Ben Somoroff was born and raised in Philadelphia, Pennsylvania. He was exposed to photography at an early age by his childhood friend Ben Rose, who also introduced him to Alexey Brodovitch. In the 1930s Somoroff began his career as a painter, studying graphic design part time under the visionary Russian master Alexey Brodovitch at the Pennsylvania Museum School of Industrial Art (renamed Philadelphia Museum School of Industrial Art in April 1938). Among the students in Brodovitch’s class were Irving Penn, Arnold Newman, Ben Rose, Louis Faurer, and Sol Mednick. Together with another associate Isador Possoff, the group became known as the “Philadelphia School.” Somoroff said, “Oddly enough, we all went into photography.” Louis Faurer, Sol Mednick, Ben Rose and Ben Somoroff became life long friends and professional colleagues. Loyalty to his friends was paramount.
Being painters, both Somoroff and Penn gravitated towards still life with its long history of metaphor and symbolism, a quality that would later touch the work of both photographers noticeably as they matured. Additionally, both were influenced by their older collogue, photographer Leslie Gill, a friend and regular contributor to Brodovitch’s Harper’s Bazaar. In turn Gill, often copied still life compositions taken from the German Philadelphian painter William Harnett whose flat, ribbon clad, push-pin, still life’s routinely became the basic compositional mechanism the photographer’s adorned with cosmetic and beauty products.
Ben Somoroff demanded of himself the highest craft and most powerful formal execution based on substantial concept.
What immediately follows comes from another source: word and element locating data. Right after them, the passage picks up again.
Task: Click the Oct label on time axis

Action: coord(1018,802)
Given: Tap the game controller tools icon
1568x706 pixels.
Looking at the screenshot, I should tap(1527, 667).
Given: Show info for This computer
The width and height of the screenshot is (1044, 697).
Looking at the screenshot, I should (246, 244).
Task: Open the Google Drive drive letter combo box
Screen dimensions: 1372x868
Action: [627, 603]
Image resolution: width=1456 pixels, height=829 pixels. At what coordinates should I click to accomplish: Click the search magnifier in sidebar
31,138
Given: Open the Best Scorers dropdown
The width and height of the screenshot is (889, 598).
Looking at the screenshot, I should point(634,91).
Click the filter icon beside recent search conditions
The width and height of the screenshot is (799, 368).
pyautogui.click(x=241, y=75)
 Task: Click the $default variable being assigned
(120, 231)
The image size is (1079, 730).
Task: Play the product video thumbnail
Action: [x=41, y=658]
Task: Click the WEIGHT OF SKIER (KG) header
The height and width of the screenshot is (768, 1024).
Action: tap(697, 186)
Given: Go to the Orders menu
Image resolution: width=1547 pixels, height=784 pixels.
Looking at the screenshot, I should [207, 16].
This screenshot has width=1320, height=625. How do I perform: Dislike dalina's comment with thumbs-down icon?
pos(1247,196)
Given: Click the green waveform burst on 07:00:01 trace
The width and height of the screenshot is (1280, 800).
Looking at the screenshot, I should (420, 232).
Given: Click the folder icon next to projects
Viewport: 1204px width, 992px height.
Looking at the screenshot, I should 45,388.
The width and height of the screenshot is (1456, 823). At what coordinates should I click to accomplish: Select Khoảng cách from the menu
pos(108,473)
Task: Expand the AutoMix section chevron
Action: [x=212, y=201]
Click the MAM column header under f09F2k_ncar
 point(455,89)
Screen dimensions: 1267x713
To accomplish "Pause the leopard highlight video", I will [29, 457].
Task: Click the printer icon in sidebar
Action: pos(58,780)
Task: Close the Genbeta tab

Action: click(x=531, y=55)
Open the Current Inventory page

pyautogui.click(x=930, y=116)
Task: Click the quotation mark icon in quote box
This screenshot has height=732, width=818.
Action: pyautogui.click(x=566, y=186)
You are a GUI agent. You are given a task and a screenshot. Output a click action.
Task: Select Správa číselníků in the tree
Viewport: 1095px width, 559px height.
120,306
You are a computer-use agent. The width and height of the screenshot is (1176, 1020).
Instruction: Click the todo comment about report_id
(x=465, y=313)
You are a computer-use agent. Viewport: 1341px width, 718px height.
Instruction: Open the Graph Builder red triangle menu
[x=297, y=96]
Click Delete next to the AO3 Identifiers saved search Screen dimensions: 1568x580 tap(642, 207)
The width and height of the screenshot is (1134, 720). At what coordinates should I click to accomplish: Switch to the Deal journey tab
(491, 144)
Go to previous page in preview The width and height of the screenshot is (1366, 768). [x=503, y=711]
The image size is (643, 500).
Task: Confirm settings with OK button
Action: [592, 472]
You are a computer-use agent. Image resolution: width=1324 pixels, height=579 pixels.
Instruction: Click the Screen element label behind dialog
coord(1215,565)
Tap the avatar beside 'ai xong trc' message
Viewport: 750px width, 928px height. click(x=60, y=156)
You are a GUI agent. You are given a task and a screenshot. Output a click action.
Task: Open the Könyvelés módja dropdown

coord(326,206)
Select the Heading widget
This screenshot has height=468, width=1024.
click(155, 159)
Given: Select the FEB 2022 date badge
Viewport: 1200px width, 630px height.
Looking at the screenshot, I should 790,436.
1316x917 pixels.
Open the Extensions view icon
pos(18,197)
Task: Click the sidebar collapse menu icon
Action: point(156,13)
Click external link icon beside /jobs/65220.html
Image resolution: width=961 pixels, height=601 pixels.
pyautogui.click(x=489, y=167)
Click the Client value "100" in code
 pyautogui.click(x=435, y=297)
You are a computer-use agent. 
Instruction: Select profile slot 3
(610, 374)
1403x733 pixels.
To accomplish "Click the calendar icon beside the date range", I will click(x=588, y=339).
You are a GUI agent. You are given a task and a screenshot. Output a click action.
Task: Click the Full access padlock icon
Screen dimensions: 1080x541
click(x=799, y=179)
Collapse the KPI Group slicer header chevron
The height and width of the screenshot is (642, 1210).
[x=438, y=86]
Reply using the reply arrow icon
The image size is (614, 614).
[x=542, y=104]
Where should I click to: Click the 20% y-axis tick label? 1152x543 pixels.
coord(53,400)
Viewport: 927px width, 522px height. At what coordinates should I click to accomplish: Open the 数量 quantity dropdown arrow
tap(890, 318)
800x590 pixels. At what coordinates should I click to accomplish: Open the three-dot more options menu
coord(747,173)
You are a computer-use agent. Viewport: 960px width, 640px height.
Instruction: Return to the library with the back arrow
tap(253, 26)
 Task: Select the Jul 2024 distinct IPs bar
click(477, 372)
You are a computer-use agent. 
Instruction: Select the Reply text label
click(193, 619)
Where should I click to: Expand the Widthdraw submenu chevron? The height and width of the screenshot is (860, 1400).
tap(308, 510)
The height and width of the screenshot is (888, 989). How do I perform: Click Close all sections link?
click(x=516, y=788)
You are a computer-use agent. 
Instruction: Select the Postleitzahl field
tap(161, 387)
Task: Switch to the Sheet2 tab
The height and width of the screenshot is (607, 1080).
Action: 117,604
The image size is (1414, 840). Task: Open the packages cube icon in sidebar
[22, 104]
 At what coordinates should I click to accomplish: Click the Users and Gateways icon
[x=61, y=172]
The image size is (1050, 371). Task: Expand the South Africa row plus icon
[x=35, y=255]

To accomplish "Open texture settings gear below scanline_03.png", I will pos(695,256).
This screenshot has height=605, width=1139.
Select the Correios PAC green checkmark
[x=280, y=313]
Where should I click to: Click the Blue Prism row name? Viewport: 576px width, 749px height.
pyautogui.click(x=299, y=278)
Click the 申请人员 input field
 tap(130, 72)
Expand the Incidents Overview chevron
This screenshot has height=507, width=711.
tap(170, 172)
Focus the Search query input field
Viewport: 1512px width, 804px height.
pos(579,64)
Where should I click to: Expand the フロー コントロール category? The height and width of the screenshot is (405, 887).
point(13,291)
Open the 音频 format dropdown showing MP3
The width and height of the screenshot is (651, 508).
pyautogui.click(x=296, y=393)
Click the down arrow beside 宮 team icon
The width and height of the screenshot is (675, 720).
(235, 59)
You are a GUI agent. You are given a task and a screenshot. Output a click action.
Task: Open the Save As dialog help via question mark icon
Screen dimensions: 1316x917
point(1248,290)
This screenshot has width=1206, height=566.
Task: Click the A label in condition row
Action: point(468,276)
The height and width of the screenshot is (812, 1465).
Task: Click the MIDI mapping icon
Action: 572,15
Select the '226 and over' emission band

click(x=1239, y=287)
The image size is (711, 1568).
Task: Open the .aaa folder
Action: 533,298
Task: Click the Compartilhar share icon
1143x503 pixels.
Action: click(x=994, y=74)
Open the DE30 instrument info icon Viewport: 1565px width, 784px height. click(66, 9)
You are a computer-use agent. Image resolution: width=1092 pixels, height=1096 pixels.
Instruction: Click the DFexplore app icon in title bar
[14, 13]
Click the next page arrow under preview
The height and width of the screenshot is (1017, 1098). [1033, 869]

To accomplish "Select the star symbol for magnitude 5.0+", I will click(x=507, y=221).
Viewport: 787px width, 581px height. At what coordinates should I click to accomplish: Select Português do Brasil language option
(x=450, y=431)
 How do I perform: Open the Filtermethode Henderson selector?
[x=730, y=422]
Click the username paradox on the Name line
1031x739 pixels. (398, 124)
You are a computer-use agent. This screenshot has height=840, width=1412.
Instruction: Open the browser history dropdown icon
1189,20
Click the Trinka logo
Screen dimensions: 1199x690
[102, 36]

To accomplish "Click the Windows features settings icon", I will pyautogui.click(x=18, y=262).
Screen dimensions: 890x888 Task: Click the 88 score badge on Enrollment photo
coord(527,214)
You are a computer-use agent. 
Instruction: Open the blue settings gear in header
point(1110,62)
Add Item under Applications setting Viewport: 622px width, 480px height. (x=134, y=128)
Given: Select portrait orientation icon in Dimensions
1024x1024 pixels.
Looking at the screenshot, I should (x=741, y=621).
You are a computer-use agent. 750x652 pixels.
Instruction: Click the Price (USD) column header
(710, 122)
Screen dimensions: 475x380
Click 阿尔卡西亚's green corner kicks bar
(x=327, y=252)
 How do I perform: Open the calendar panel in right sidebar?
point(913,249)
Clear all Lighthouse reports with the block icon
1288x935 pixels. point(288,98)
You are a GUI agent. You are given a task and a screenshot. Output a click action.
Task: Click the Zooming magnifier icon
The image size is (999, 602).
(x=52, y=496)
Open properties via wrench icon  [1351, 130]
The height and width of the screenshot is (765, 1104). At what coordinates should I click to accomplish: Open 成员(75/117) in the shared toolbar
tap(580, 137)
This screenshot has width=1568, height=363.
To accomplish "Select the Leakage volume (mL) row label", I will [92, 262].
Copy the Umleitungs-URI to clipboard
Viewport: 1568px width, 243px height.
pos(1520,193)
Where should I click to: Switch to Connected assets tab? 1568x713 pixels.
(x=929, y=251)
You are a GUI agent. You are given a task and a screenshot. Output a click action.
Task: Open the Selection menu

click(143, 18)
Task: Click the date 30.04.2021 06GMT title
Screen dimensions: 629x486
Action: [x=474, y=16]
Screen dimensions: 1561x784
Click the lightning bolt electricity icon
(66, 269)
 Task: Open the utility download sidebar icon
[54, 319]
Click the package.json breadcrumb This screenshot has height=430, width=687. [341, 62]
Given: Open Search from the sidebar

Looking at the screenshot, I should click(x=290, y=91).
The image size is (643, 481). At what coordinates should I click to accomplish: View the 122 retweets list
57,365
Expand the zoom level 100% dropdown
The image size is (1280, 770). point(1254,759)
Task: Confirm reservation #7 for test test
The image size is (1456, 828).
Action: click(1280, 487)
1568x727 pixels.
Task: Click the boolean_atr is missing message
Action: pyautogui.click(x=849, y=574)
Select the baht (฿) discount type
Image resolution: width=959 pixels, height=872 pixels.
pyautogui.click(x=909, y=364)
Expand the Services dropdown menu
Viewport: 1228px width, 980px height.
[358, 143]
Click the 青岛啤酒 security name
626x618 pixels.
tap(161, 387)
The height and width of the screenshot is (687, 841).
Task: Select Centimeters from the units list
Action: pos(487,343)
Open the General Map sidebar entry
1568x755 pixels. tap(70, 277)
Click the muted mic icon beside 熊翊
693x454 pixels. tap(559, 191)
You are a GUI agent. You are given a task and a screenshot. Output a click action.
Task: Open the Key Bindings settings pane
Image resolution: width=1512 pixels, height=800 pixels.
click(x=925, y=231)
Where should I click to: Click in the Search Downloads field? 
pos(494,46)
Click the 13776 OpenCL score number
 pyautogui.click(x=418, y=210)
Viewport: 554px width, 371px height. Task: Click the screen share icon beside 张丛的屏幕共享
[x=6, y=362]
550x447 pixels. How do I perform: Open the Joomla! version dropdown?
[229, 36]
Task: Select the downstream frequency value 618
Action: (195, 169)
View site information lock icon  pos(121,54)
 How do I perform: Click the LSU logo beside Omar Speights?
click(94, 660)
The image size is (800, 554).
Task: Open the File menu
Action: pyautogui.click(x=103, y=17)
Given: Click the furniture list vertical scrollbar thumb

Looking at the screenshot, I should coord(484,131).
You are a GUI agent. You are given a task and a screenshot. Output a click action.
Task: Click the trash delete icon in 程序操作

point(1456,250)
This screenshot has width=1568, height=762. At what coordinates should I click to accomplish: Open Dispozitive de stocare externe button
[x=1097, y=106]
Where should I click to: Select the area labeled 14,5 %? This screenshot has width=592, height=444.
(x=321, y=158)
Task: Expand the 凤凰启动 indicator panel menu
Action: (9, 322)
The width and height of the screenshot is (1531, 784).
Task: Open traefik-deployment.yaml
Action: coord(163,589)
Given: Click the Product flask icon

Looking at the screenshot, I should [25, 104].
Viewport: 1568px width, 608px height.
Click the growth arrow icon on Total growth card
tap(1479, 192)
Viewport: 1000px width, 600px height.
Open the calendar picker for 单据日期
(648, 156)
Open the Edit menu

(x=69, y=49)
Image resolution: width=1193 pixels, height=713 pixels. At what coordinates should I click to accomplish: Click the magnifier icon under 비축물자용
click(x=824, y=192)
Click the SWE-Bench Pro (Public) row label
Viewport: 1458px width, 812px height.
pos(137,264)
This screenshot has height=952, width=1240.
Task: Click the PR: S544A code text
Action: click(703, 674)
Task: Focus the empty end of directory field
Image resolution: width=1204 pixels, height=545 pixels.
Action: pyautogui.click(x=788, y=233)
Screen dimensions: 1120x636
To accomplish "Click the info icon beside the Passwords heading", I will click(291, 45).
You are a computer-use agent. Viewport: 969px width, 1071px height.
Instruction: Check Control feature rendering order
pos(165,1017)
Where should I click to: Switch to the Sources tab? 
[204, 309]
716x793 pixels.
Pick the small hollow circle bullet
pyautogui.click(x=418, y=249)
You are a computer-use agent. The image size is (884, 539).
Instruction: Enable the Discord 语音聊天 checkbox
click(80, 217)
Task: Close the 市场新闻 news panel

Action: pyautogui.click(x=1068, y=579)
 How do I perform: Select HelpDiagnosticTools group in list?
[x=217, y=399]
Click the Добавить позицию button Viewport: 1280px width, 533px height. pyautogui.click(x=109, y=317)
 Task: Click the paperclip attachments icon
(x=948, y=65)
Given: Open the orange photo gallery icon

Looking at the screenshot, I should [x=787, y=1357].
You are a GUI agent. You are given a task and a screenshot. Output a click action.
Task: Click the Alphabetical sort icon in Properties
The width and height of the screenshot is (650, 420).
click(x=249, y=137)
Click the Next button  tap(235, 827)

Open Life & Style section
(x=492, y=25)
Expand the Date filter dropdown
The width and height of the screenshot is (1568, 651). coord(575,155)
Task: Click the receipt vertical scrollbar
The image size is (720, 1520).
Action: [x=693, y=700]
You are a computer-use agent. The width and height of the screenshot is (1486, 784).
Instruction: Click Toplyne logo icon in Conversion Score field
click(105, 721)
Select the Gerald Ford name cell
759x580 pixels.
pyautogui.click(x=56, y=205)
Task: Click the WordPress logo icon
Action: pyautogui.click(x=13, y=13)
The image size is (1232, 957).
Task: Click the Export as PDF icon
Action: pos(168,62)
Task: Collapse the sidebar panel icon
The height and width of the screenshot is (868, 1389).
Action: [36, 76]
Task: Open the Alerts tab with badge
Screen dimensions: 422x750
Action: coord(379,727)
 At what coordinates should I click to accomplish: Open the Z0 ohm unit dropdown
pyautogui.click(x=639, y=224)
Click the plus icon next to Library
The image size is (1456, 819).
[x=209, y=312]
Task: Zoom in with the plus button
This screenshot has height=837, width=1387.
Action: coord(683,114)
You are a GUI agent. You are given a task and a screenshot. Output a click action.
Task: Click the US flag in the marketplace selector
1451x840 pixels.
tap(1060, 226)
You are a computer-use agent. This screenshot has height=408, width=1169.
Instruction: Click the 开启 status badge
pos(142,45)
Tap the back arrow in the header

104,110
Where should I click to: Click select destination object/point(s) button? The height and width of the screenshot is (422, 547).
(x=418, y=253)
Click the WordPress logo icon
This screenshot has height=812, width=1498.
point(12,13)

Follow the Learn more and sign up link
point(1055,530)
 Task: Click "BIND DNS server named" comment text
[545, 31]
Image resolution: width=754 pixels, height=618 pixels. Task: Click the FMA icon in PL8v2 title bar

He believed advertising was significant for its reflection of a particular dimension of American life and its focus on “The things we live with.”
Somoroff was a dominant force in commercial photography for over a quarter century, producing landmark imagery for both the printed page as well as television. Literally inventing many of the lighting and prop techniques that have become boilerplate to any still life production, he transformed and deepened the visual language of commercial photography by refining detail and composition, bold scale, defying gravity, and mastering tone in color, by being the definitive painter with light and composition. His commercial photographs often transcend their application to become significant works of art as fresh today as when they were produced. He established laws of lighting i.e. high key lighting, the use of macro lenses to manipulate scale, litho film, translucent plastic to eliminate the horizon line, white on white film with no contrast, in addition to always seeing things though the eyes of a master of composition.
Ben Somoroff was the first photographer ever to be invited by the United States Congress and commissioned to create an image for the US Postal Service commemorating photography. The stamp was introduced on June 26, 1978.